'''
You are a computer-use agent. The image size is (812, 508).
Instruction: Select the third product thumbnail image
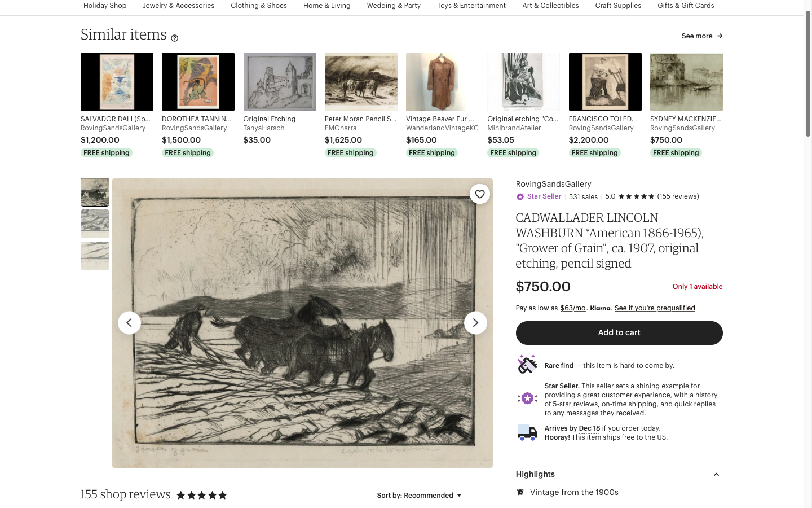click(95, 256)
'''
'''
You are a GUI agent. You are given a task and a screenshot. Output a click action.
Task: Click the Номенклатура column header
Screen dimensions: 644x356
'''
| What to do |
The string "agent" marks the lines to copy; report each of them from the data above.

| Result for this task |
You are a computer-use agent. The image size is (812, 508).
You are a GUI agent. You are given a task and a screenshot. Output a click action.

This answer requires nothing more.